* [Estratto del documento]:
■ ■ ■ ■ ■ ■ ■

Possiamo chiederci perché Boezio abbia scelto di partire da queste opere e non da altre. Accanto a eventuali supposizioni legate all’effettiva reperibilità dei testi di Aristotele e Platone, dobbiamo prendere in considerazione le prassi e i programmi di insegnamento comuni all’epoca. La logica di Aristotele ha infatti una sua collocazione all’interno di un percorso di istruzione neoplatonico, stabilito da Porfirio. Il commento delle Categorie di Aristotele è pratica diffusa, condivisa tra gli altri da Porfirio stesso, Giamblico e Ammonio. Allo stesso modo, la conciliazione tra la filosofia di Aristotele e quella di Platone è un ideale sentito ancora da Porfirio e da Simplicio. Perciò Boezio si inserisce in un modo di procedere comune nella sua epoca. La scelta di Boezio, infine, riflette l’ideale di un percorso formativo nel quale occorre procedere dai temi inferiori a quelli superiori. Così la logica precede la metafisica (allo stesso modo in cui la grammatica precede la logica).
A partire dalla lettura dei testi aristotelici, filtrati attraverso i commentari neoplatonici, Boezio elabora alcune delle dottrine più significative della sua filosofia. Possiamo qui concentrarci su due delle riflessioni più importanti di Boezio, riguardanti la natura degli universali e la discussione sui futuri contingenti. Oltre che intriganti per il loro contenuto filosofico, entrambe sono in grado di mostrare il modo di procedere di Boezio a partire dai testi aristotelici.
L’autore degli scritti che formano il corpus dionisiano o areopagitico (Gerarchia celeste, Gerarchia ecclesiastica, Nomi divini, Teologia mistica, Lettere) si presenta come quel Dionigi, membro del tribunale dell’Areopago, che sarebbe stato convertito ad Atene da Paolo nel I secolo. L’identità di Dionigi non sarà quasi mai messa in dubbio nel medioevo; oggi sappiamo che l’appartenenza del corpus all’età apostolica è una leggenda, e che è ragionevole piuttosto indicare per tutti gli scritti che ne fanno parte una data di composizione intorno al 500.
Tra gli scritti appartenenti al corpus, è nella Gerarchia celeste e nei Nomi divini che si trova l’esposizione più completa del pensiero filosofico dello Pseudo-Dionigi.

■ ■ ■ ■ ■ ■ ■

* [Blocco dati]:
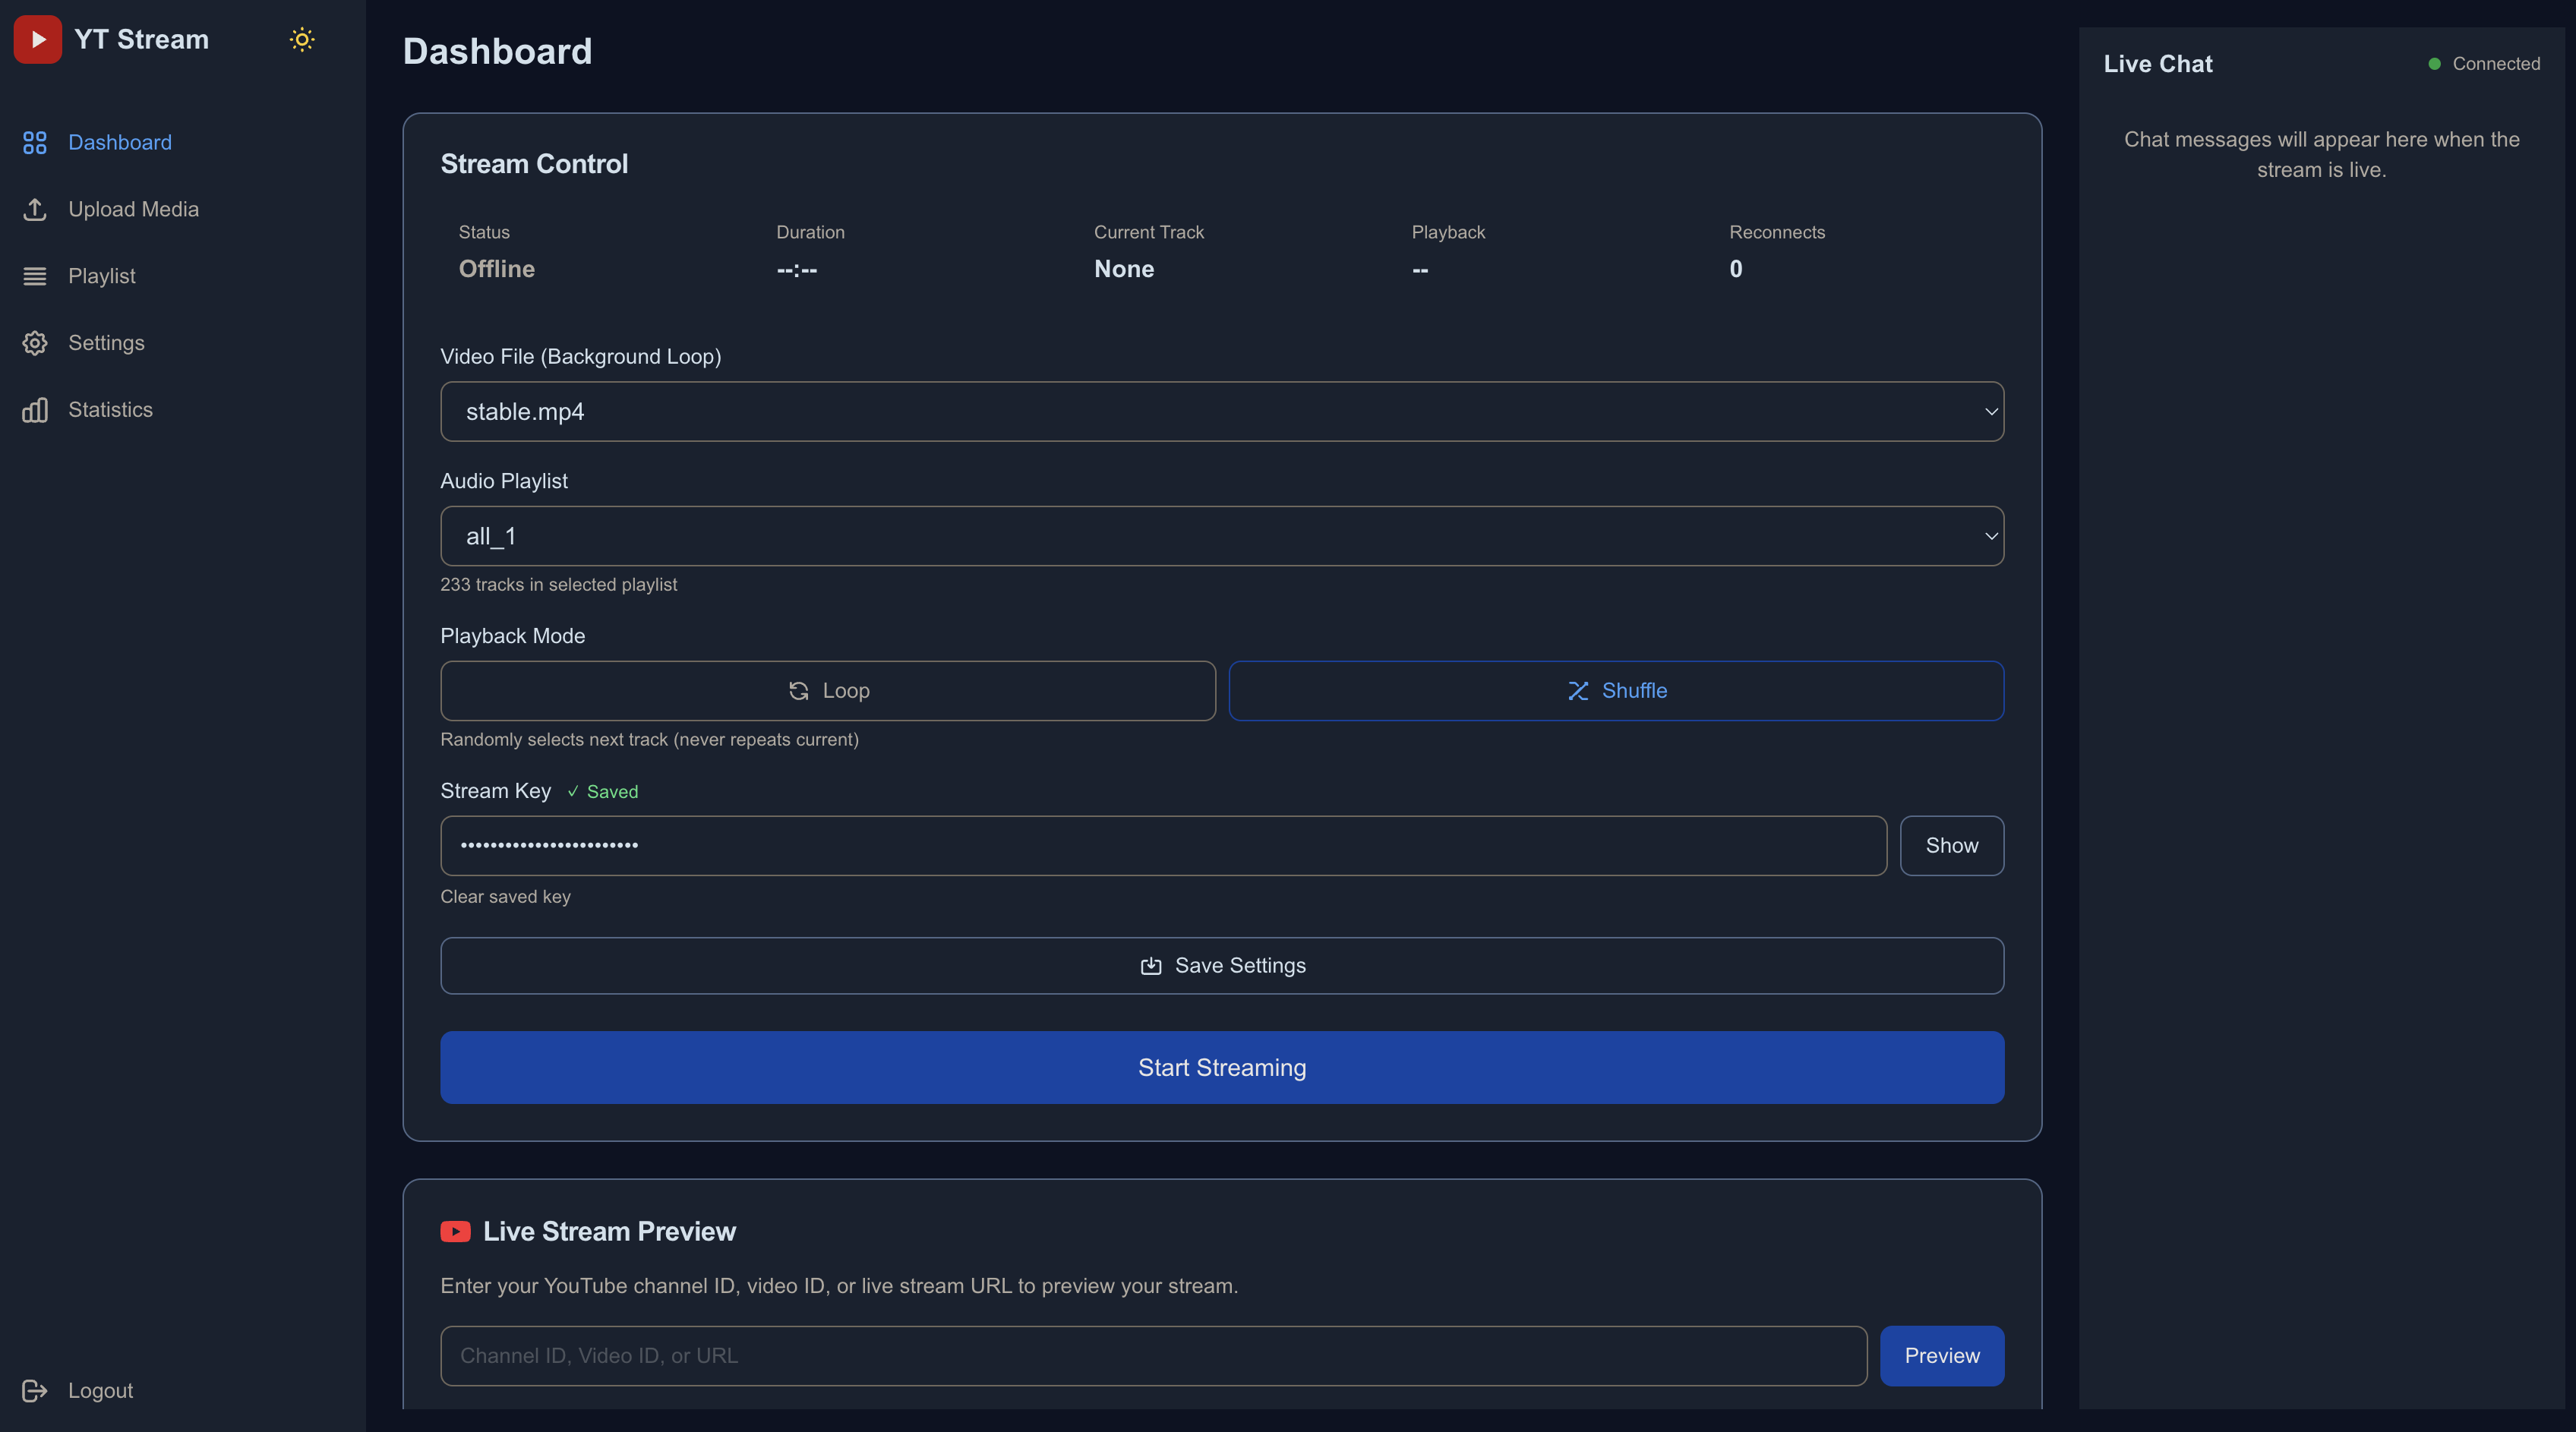Click the Upload Media arrow icon
Image resolution: width=2576 pixels, height=1432 pixels.
[x=35, y=209]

■ ■ ■ ■ ■ ■ ■

* [Esercizio proposto 1]: Secondo l'estratto del documento, intorno a quale data è ragionevole collocare la composizione degli scritti del corpus dionisiano?
* [Esercizio proposto 2]: Cita dall'estratto del documento il passo che comincia con "Tra gli scritti" e prosegue fino a "filosofico dello Pseudo-Dionigi.".

* [Risposta finale 1]: Intorno al 500.

* [Risposta finale 2]:
Tra gli scritti appartenenti al corpus, è nella Gerarchia celeste e nei Nomi divini che si trova l’esposizione più completa del pensiero filosofico dello Pseudo-Dionigi.